===== DATA EXCERPTS =====

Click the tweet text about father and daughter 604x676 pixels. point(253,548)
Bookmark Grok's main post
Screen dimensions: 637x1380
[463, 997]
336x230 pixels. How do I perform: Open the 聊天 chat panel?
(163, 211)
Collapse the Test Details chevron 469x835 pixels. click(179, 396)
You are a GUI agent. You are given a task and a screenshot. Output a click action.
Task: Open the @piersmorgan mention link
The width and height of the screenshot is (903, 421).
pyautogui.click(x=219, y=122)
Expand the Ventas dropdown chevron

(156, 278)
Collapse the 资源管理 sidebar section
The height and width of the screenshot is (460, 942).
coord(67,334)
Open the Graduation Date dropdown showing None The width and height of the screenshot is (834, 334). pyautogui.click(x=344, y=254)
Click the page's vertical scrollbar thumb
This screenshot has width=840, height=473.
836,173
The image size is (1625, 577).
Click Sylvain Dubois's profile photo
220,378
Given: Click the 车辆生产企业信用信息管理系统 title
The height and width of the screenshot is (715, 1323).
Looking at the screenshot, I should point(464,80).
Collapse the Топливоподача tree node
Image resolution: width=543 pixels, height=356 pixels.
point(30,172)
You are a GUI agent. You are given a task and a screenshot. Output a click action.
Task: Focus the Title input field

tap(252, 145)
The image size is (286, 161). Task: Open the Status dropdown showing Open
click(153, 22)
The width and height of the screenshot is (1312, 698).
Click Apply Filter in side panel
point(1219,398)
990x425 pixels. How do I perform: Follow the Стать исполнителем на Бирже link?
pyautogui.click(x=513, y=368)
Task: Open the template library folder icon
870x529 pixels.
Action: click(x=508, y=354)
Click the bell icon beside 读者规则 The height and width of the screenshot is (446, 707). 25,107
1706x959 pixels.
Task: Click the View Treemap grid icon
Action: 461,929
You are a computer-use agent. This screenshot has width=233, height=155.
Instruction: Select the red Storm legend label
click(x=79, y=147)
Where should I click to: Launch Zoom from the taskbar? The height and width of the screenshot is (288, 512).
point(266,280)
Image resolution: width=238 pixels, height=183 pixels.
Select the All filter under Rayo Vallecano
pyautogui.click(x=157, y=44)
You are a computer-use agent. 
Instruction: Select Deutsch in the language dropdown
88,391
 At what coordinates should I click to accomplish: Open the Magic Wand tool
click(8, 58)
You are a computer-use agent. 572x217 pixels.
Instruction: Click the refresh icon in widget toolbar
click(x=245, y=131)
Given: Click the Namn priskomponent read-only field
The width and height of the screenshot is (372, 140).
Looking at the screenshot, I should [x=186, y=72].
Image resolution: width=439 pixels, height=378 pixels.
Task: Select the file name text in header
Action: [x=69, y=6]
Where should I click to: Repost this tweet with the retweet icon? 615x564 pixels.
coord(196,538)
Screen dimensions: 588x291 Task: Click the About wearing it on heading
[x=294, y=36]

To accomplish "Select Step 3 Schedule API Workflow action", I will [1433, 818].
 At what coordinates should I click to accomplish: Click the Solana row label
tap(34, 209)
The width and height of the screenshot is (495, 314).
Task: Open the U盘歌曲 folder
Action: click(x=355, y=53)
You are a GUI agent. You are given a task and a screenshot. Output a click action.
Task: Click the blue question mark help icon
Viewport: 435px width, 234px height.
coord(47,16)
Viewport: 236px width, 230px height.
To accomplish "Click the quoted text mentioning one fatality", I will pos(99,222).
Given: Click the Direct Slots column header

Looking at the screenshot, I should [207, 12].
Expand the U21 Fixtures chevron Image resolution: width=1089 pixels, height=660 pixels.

=====

▶ **WHAT IS ASKED**
Reproduce the listing above verbatim, from its first line up to and including the line that contains "tap(252, 145)".

▶ **CORRECT ANSWER**
Click the tweet text about father and daughter 604x676 pixels. point(253,548)
Bookmark Grok's main post
Screen dimensions: 637x1380
[463, 997]
336x230 pixels. How do I perform: Open the 聊天 chat panel?
(163, 211)
Collapse the Test Details chevron 469x835 pixels. click(179, 396)
You are a GUI agent. You are given a task and a screenshot. Output a click action.
Task: Open the @piersmorgan mention link
The width and height of the screenshot is (903, 421).
pyautogui.click(x=219, y=122)
Expand the Ventas dropdown chevron

(156, 278)
Collapse the 资源管理 sidebar section
The height and width of the screenshot is (460, 942).
coord(67,334)
Open the Graduation Date dropdown showing None The width and height of the screenshot is (834, 334). pyautogui.click(x=344, y=254)
Click the page's vertical scrollbar thumb
This screenshot has width=840, height=473.
836,173
The image size is (1625, 577).
Click Sylvain Dubois's profile photo
220,378
Given: Click the 车辆生产企业信用信息管理系统 title
The height and width of the screenshot is (715, 1323).
Looking at the screenshot, I should point(464,80).
Collapse the Топливоподача tree node
Image resolution: width=543 pixels, height=356 pixels.
point(30,172)
You are a GUI agent. You are given a task and a screenshot. Output a click action.
Task: Focus the Title input field

tap(252, 145)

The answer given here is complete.